EXERCISE MATERIALS
________________________________________
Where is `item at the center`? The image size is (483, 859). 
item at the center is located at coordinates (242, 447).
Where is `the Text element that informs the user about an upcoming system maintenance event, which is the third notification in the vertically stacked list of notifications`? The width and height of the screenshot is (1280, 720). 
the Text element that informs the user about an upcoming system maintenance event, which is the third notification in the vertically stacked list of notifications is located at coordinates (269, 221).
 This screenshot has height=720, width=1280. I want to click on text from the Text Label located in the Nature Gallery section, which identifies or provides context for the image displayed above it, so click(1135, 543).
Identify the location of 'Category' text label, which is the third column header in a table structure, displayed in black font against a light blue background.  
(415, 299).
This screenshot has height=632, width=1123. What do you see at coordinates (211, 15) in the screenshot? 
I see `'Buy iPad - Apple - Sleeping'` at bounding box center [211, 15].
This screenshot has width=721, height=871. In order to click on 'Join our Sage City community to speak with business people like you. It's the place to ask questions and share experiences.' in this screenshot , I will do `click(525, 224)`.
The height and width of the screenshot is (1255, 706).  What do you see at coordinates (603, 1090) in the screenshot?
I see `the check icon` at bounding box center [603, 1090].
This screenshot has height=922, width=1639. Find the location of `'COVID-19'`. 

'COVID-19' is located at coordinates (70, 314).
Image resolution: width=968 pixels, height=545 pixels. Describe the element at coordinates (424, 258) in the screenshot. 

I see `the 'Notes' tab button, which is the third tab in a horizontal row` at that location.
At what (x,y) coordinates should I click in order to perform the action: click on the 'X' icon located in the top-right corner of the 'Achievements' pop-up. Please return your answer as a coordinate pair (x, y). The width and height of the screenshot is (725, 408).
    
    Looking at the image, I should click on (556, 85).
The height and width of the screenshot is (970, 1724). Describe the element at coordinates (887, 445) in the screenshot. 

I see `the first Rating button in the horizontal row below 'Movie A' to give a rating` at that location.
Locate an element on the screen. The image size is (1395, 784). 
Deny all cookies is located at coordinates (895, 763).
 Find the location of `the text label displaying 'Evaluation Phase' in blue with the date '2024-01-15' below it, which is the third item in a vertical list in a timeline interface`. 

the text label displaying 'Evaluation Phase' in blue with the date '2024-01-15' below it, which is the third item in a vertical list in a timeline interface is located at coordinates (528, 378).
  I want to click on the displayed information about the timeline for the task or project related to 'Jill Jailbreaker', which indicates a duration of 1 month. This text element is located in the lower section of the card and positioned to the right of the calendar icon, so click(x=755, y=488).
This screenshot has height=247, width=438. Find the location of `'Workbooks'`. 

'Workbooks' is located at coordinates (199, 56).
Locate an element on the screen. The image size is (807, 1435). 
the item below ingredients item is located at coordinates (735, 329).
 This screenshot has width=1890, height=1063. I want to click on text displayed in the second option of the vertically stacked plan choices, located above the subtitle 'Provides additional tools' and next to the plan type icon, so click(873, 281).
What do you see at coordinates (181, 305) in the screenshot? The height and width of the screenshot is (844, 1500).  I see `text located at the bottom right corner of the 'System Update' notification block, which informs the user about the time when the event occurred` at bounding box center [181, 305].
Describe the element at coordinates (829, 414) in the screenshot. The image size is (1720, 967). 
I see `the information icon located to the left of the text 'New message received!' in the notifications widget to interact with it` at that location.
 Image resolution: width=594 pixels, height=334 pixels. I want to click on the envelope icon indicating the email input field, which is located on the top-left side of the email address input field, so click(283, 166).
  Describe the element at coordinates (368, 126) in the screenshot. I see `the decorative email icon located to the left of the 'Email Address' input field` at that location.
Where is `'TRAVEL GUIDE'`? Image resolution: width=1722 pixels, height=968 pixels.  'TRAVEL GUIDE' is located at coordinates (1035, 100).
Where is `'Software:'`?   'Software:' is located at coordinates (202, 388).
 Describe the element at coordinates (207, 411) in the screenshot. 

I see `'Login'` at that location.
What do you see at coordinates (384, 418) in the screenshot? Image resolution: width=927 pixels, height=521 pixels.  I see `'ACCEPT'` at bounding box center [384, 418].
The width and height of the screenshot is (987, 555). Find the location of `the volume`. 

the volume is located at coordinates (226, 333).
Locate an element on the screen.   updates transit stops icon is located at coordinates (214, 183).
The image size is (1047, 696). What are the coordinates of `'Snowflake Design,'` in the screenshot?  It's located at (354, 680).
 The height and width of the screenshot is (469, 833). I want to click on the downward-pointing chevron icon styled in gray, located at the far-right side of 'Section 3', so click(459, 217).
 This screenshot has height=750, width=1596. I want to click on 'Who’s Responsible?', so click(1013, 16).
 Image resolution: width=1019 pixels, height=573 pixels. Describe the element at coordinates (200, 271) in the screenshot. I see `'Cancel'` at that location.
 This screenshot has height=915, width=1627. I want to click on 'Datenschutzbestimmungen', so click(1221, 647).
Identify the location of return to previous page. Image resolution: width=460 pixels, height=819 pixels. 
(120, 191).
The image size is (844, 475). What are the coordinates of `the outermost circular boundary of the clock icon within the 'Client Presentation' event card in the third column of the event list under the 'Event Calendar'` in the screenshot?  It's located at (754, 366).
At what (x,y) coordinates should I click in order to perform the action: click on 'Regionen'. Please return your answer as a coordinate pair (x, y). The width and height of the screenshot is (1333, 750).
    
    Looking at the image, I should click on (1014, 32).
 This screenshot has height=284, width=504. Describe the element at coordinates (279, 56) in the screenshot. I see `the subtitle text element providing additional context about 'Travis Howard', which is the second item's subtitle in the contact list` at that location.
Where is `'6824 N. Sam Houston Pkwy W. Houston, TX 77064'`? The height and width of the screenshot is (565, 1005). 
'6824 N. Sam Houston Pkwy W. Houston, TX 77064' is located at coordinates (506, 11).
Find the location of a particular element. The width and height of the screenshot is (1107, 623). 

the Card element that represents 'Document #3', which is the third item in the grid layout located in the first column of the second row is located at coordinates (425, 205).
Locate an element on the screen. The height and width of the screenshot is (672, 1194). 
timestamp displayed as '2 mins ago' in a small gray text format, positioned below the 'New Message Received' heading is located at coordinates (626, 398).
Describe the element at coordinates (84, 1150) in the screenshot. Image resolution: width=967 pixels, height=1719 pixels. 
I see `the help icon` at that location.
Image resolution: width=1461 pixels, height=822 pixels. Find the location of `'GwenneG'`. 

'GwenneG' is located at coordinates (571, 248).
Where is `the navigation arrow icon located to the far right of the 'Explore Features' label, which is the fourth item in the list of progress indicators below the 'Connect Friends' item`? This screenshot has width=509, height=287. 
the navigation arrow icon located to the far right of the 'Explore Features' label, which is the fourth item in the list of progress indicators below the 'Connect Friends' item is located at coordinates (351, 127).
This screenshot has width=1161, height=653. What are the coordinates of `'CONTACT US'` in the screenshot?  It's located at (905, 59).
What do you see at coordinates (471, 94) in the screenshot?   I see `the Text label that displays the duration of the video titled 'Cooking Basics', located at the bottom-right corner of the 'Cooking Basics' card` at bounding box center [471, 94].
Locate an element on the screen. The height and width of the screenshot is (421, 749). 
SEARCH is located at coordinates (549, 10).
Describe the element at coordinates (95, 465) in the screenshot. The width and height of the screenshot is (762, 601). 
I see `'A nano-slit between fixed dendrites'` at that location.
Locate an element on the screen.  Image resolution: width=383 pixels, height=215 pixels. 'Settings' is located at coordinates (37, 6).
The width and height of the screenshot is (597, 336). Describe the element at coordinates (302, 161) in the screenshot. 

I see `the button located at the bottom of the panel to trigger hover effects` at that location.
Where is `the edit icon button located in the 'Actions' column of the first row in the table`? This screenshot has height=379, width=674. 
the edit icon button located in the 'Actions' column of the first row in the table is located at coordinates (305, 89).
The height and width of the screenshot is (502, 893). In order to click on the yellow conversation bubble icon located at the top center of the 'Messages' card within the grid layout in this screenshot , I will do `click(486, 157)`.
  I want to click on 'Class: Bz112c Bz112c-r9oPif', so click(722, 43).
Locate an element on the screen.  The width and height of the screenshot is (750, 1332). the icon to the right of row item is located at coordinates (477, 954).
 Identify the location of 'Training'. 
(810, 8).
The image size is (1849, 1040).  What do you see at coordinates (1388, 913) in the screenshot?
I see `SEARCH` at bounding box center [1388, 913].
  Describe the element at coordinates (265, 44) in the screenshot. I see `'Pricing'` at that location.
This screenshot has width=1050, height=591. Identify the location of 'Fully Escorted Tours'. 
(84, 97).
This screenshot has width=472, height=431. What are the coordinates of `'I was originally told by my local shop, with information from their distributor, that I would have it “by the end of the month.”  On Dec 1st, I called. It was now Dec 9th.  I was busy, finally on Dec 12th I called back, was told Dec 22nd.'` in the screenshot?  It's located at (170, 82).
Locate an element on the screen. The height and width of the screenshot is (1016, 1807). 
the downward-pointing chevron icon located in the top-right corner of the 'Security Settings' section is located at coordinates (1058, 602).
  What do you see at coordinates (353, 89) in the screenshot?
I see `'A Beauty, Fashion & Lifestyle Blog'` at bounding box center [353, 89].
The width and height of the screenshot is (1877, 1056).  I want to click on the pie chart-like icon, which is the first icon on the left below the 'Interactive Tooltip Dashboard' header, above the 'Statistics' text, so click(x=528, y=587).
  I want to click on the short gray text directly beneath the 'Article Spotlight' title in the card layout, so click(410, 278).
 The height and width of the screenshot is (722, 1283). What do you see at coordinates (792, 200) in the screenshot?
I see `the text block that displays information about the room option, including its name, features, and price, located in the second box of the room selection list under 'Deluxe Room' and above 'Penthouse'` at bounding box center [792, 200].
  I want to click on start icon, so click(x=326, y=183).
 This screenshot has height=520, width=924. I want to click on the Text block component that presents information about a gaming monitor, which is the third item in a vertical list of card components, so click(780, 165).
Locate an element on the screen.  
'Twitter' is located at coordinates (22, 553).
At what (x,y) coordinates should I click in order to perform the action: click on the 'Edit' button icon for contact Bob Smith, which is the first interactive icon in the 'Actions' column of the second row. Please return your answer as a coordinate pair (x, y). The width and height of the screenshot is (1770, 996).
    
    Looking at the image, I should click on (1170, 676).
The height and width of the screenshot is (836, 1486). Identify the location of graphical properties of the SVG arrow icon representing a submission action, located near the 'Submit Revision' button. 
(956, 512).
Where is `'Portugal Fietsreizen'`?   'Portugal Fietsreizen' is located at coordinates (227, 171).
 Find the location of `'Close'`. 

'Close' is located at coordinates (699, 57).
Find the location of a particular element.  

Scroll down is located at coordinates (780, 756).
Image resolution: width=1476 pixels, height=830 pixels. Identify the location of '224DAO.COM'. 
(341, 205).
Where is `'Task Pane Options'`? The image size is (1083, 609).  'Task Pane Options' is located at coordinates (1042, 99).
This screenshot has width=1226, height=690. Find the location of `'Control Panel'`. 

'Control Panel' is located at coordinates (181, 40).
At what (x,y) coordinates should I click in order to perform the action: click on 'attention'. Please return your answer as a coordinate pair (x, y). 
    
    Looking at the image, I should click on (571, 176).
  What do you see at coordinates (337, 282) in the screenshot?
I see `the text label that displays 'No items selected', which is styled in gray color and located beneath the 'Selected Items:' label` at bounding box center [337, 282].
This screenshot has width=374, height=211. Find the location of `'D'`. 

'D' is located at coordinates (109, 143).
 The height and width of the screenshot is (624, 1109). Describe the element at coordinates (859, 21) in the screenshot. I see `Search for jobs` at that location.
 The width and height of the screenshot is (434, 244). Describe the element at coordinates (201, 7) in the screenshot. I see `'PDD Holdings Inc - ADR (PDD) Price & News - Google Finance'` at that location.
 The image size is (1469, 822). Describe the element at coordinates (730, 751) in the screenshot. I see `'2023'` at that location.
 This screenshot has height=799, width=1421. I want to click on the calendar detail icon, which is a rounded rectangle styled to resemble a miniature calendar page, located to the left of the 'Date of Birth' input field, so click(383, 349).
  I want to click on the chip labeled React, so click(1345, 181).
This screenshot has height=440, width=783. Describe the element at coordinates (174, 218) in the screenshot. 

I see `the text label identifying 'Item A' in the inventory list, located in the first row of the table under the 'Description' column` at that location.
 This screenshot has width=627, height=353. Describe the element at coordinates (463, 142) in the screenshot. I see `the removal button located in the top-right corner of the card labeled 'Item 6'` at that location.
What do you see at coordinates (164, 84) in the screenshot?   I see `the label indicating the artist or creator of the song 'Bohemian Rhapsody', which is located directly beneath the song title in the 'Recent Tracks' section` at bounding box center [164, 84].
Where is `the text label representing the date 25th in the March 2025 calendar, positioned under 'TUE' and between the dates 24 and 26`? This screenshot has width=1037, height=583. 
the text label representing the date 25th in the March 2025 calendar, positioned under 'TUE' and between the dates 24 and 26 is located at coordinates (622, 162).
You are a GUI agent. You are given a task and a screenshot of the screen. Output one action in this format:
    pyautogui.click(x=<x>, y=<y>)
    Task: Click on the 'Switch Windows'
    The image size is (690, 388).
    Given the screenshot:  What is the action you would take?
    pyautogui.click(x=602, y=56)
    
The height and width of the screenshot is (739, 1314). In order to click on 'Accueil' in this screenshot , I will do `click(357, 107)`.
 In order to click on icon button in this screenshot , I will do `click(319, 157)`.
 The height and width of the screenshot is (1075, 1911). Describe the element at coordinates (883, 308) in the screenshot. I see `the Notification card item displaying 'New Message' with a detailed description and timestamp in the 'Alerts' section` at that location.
________________________________________
GIVEN EXERCISE
Format the data from its first line through the line containing "item at the center is" as a JSON list of strings, one string per line and blank lines omitted.

EXERCISE OUTPUT
[
  "Where is `item at the center`? The image size is (483, 859). ",
  "item at the center is located at coordinates (242, 447)."
]